La nota del MIM n. 0010164 del 16-04-2026 dà il via alla costituzione degli organici docenti per l’anno scolastico 2026/2027 e quindi ad un regolare avvio delle procedure di mobilità territoriale, i cui esiti, è bene ricordarlo, saranno resi pubblici il 29 maggio 2026. La nota del MIM ha per oggetto: “dotazioni organiche del personale docente e educativo per l’anno scolastico 2026/2027“. La suddetta nota definisce, per l’anno scolastico 2026/2027, le istruzioni operative per la determinazione: 1) dell’organico dell’autonomia del personale docente; 2) dell’organico dei posti per l’adeguamento dell’organico dell’autonomia alle situazioni di fatto; 3) dell’organico di diritto del personale educativo.
Nella nota sugli organici, per quanto attiene le scuole secondarie di II grado, è specificato che per le classi iniziali del secondo biennio (classe terza del liceo classico, dei licei scientifici, dei licei artistici, linguistici, musicali e coreutici, delle scienze umane, sportivi e per le classi terze degli istituti tecnici, degli istituti professionali alle quali si acceda da un biennio) continua ad applicarsi l’attuale normativa, sicché il numero delle classi viene definito tenendo conto del numero complessivo degli alunni iscritti, indipendentemente dalla distribuzione degli stessi tra i diversi indirizzi e/o articolazioni/opzioni. Le classi intermedie sono costituite in numero pari a quello delle classi di provenienza degli alunni, purché il numero medio di alunni per classe non sia inferiore a 22; in caso contrario, si procede alla ricomposizione delle classi secondo i criteri indicati all’articolo 16 del decreto del Presidente della Repubblica 20 marzo 2009, n. 81.
La nota sugli organici rileva, quanto stabilito dalla legge di bilancio 2026, un evidente decremento dei posti di potenziamento per l’anno scoalstico 2026/2027. Viene specificato un decremento dell’organico dell’autonomia pari a n. 1.407 unità con riferimento ai posti del potenziamento dell’offerta formativa.

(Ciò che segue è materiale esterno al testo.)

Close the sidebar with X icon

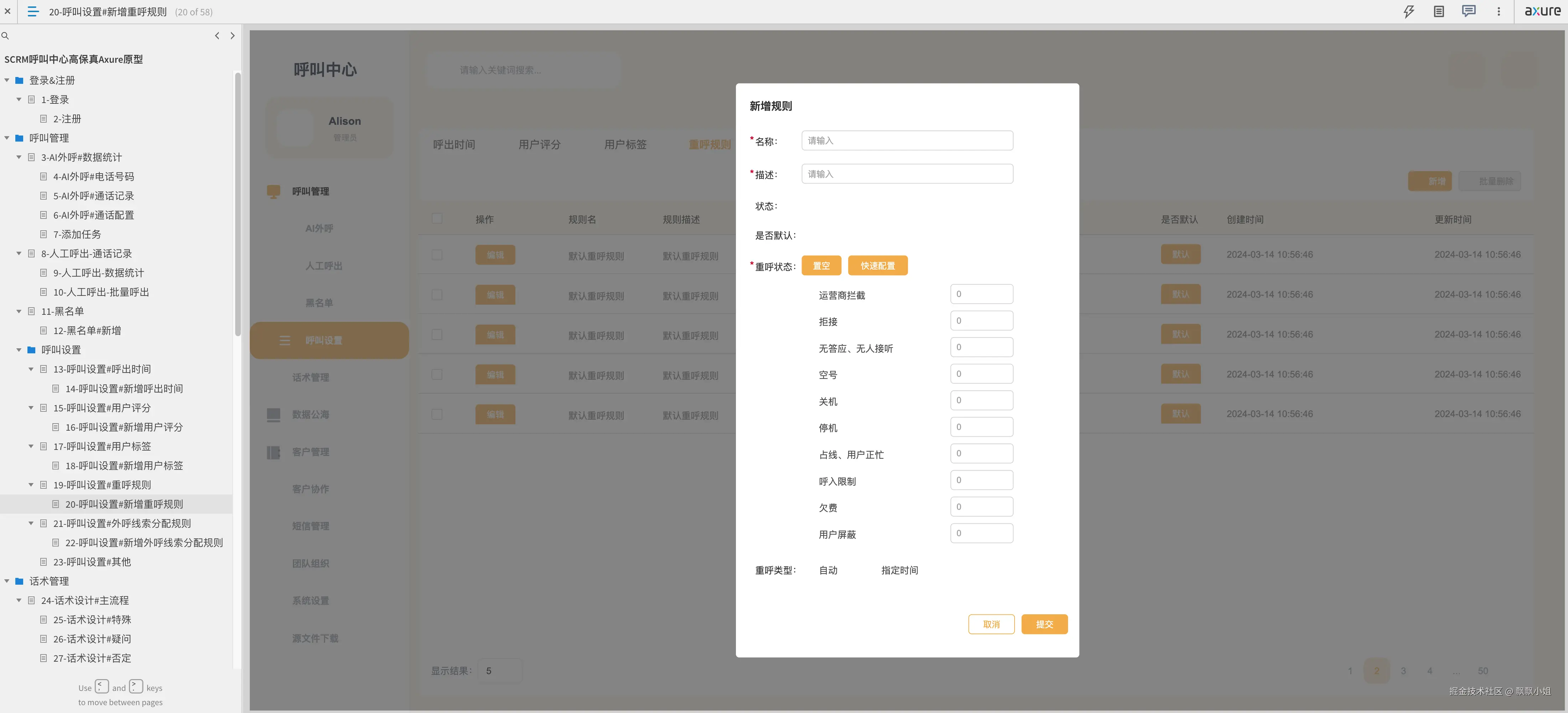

Nella nota emerge che la decurtazione die posti di potenziamento dovrà essere effettuata come un vero e proprio taglio lineare. Infatti nella nota è così specificato: “Ai sensi dell’articolo 16-ter, comma 5, del decreto legislativo n. 59 del 2017, per le finalità ivi previste, è stata apportata una decurtazione dei posti del potenziamento dell’offerta formativa per n. 1.407 unità suddivise, per tutte le regioni, fra la scuola primaria e la scuola secondaria. Al riguardo, come già specificato, si invitano gli Uffici in indirizzo a mantenere costante il riparto numerico della dotazione organica dei posti del potenziamento dell’offerta formativa, adeguandosi alle consistenze determinate a mezzo del decreto interministeriale in esame”.